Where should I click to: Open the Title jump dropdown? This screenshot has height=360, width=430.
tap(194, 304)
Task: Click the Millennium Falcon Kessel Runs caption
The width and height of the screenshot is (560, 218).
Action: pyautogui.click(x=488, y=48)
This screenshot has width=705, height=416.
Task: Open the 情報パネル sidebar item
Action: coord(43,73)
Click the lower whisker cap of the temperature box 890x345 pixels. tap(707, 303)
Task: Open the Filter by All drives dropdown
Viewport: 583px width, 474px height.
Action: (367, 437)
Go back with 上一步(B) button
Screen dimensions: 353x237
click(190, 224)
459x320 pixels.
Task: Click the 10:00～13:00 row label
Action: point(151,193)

○ ○ ○ ○

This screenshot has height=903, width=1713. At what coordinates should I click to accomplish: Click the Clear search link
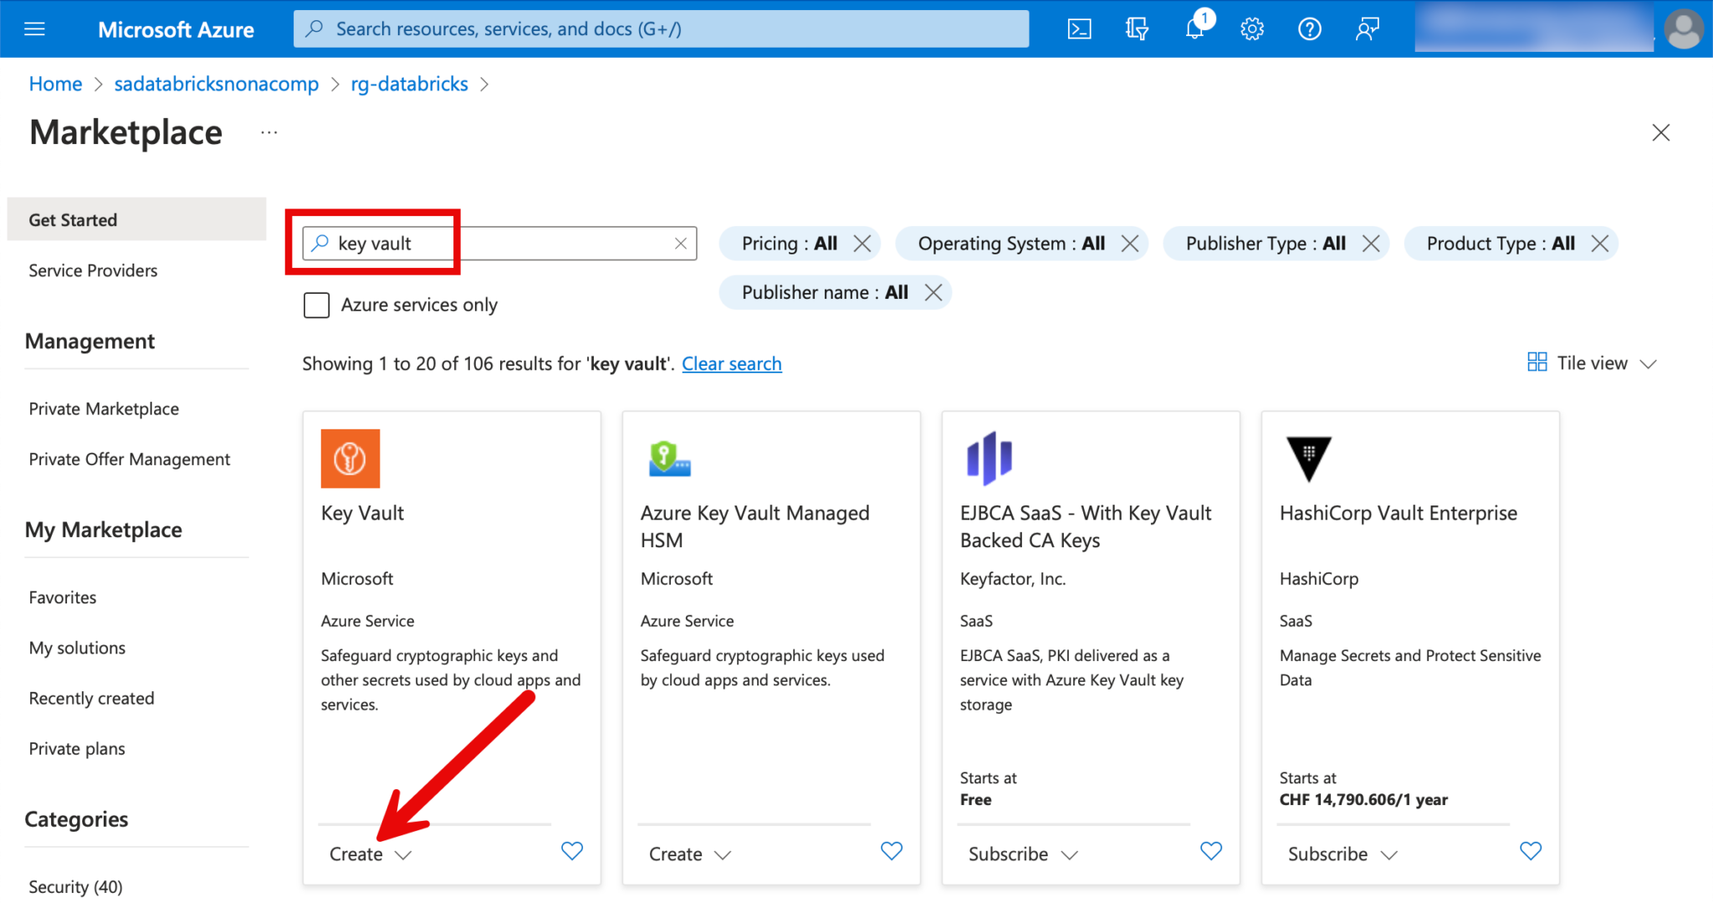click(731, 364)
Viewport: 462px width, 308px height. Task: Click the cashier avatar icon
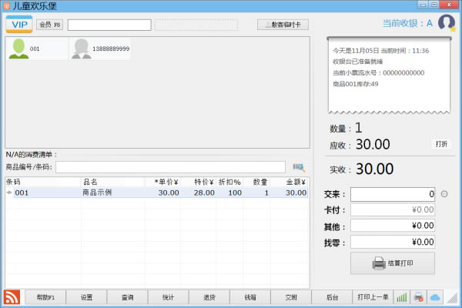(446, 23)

○ ○ ○ ○

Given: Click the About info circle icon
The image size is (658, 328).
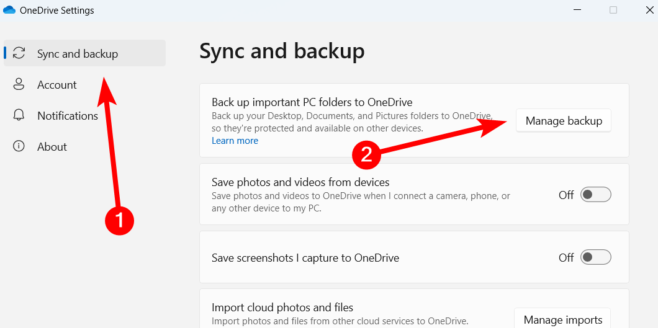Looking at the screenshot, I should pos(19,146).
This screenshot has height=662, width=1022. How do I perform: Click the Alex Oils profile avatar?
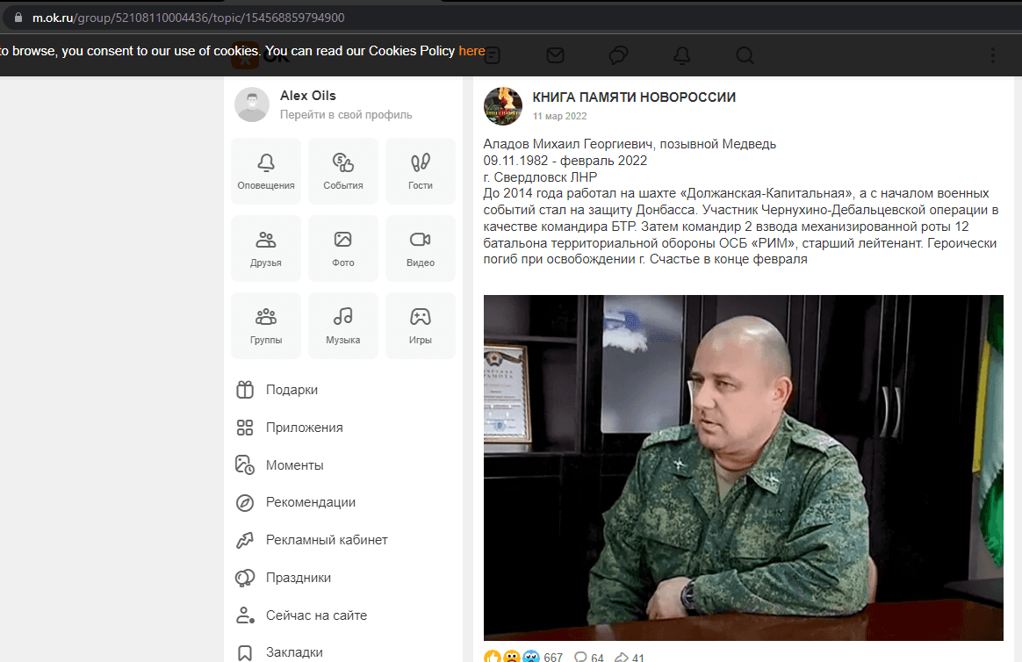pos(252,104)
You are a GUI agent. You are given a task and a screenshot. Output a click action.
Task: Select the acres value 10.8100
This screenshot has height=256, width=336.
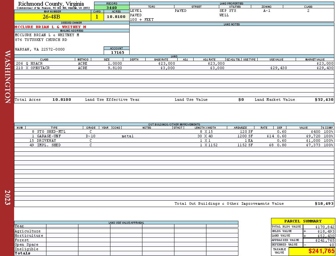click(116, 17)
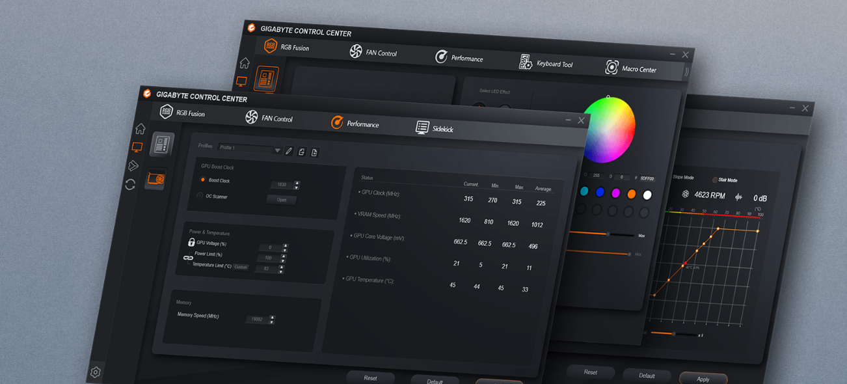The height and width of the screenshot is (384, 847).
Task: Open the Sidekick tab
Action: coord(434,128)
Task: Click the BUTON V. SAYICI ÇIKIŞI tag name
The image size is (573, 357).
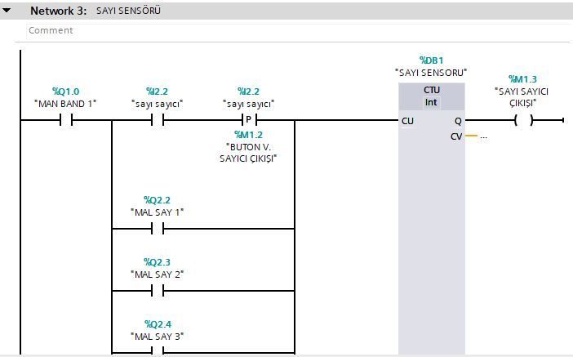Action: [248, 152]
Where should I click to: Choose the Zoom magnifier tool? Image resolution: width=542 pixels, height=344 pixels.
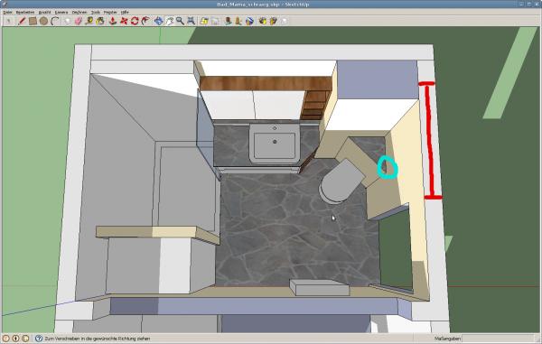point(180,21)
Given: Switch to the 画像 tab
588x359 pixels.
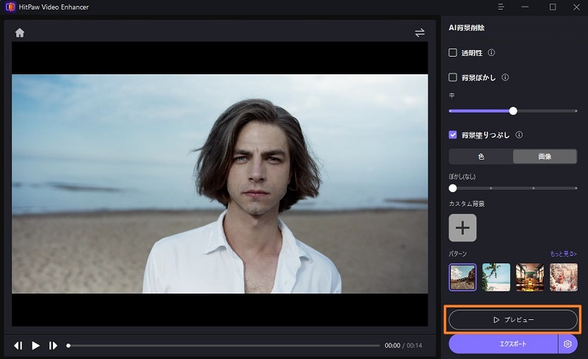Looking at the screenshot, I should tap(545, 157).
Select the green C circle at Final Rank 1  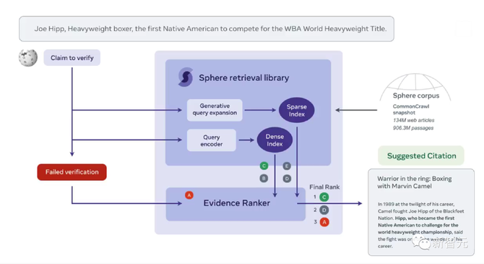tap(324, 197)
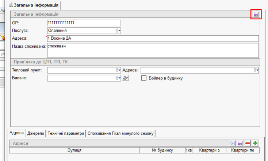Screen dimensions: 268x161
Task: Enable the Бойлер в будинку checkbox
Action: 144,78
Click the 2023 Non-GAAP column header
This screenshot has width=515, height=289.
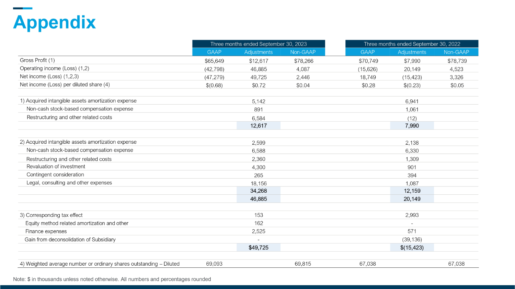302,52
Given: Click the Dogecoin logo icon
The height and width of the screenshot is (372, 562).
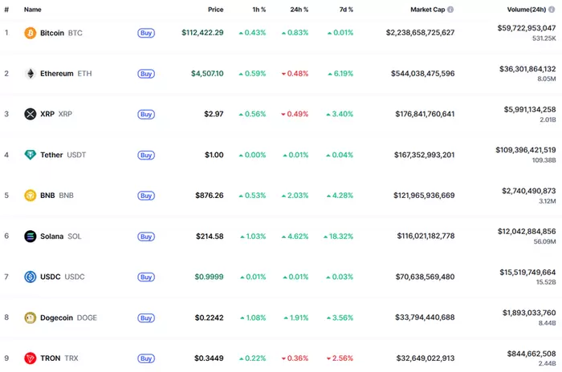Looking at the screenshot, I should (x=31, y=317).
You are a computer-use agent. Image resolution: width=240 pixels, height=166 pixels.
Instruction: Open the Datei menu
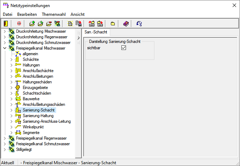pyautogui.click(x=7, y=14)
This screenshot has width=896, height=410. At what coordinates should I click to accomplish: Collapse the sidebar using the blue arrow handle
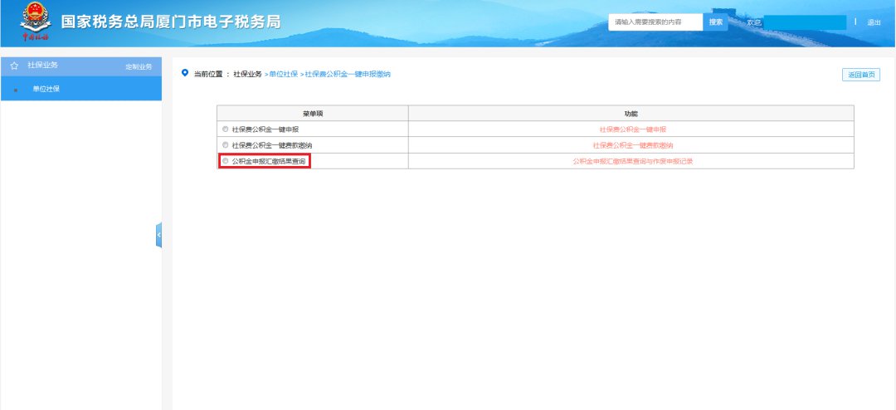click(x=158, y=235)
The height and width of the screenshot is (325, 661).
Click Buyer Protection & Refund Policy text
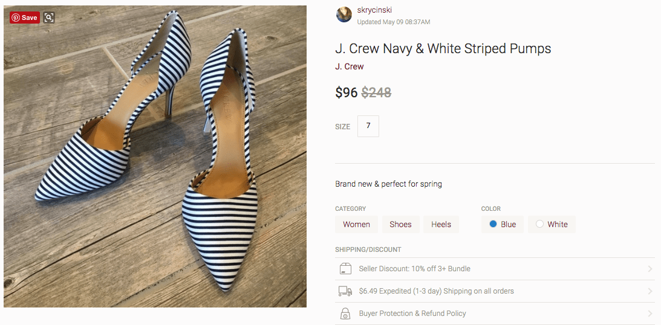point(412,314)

○ ○ ○ ○

§ Your assignment
Give the number of lines in the data that contain "agent", with no other words.

§ Result for this exercise
2